JurnalPatroliNews – JAKARTA — Mantan Wakil Presiden RI, Jusuf Kalla, menegaskan bahwa ceramah yang disampaikannya di Masjid Universitas Gadjah Mada (UGM), Yogyakarta, tidak membahas dogma maupun ideologi agama.
Penegasan tersebut disampaikan menyusul polemik yang muncul di ruang publik terkait isi ceramahnya yang dinilai sebagian pihak bermuatan penistaan agama.
“Saya tidak bicara tentang dogma agama, saya tidak bicara tentang ideologi agama, tidak,” ujar Jusuf Kalla di kediamannya di kawasan Jalan Brawijaya, Jakarta Selatan, Sabtu (18/4/2026).
JK menjelaskan bahwa dalam ceramah tersebut ia hanya mengulas konflik komunal yang pernah terjadi di Ambon dan Poso, yang menurutnya berlatar belakang sosial, agama, dan etnis (SARA) antara kelompok masyarakat.
Ia menegaskan bahwa tujuan penyampaiannya adalah untuk mengkritik tindakan kekerasan yang mengatasnamakan agama, yang menurutnya tidak dibenarkan dalam ajaran mana pun.
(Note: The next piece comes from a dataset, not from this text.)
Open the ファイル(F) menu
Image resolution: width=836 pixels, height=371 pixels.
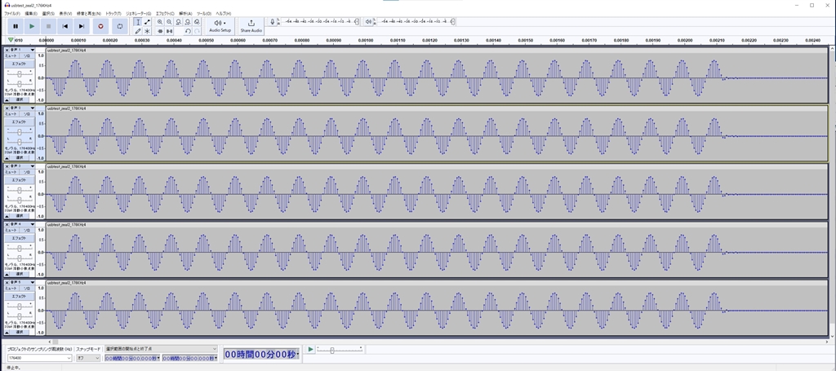pos(12,14)
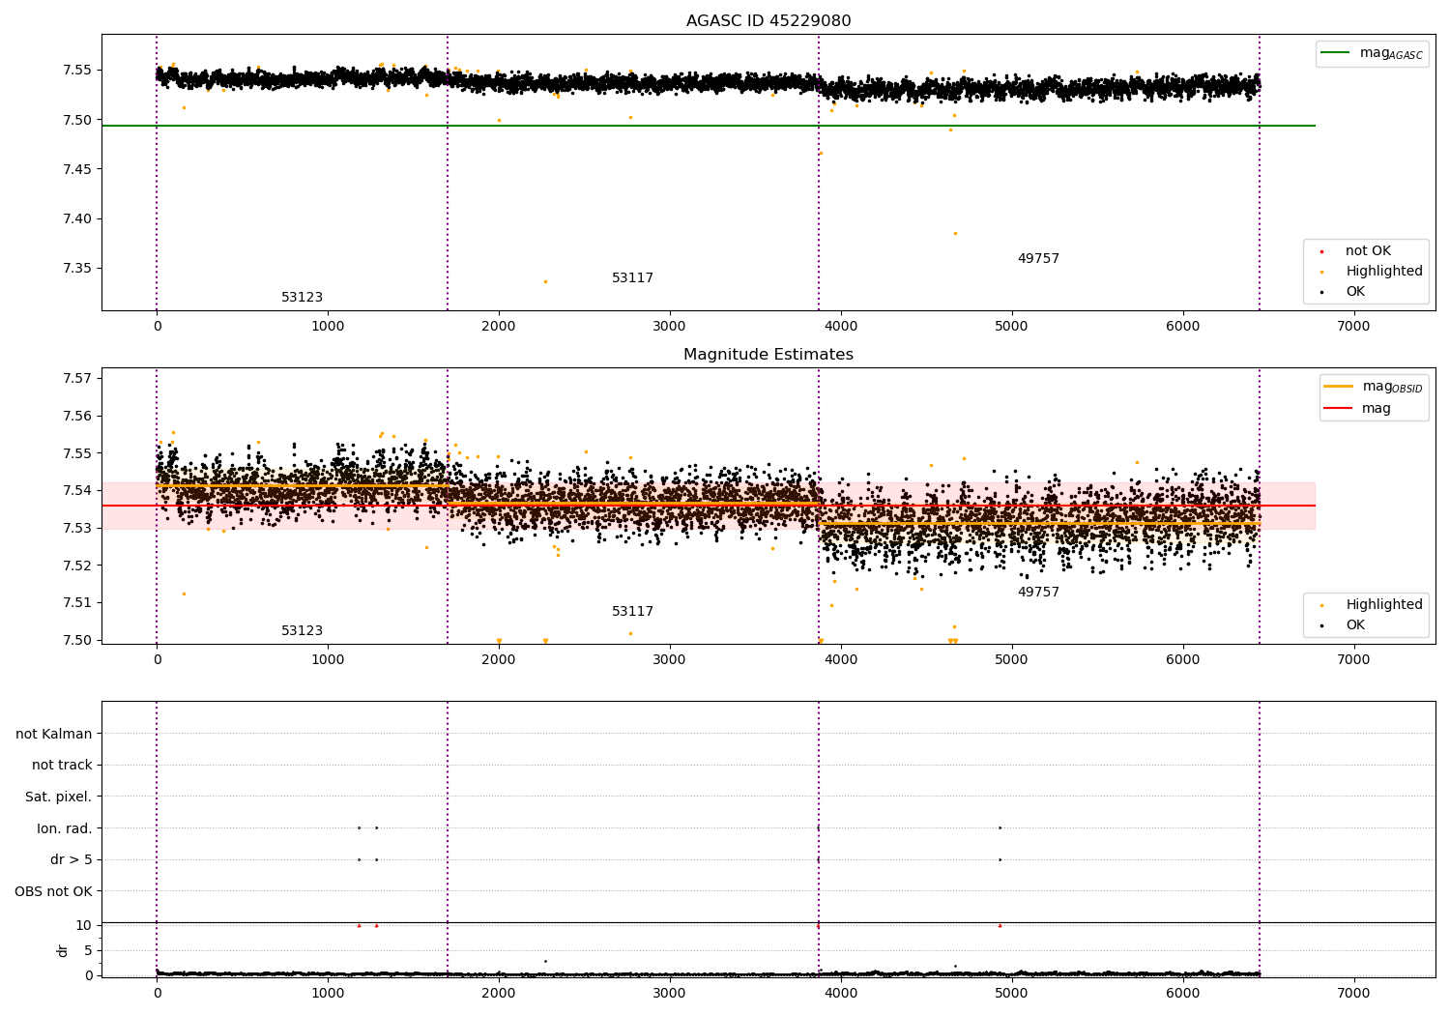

“Kenapa mereka saling membunuh? Apakah itu diajarkan dalam Islam atau Kristen? Tidak ada. Itu berarti mereka melanggar ajaran agama,” ujarnya.
Lebih lanjut, JK menyebut bahwa potongan video ceramah yang beredar di media sosial tidak menampilkan konteks secara utuh, sehingga berpotensi menimbulkan kesalahpahaman di masyarakat.
Ia pun menegaskan bahwa pernyataannya tidak dimaksudkan untuk menggeneralisasi atau menyudutkan ajaran agama tertentu.
Polemik ini mencuat di tengah meningkatnya sensitivitas publik terhadap isu-isu keagamaan, khususnya yang berkaitan dengan konflik masa lalu. JK berharap klarifikasi ini dapat meluruskan persepsi serta menjaga kondusivitas di tengah masyarakat.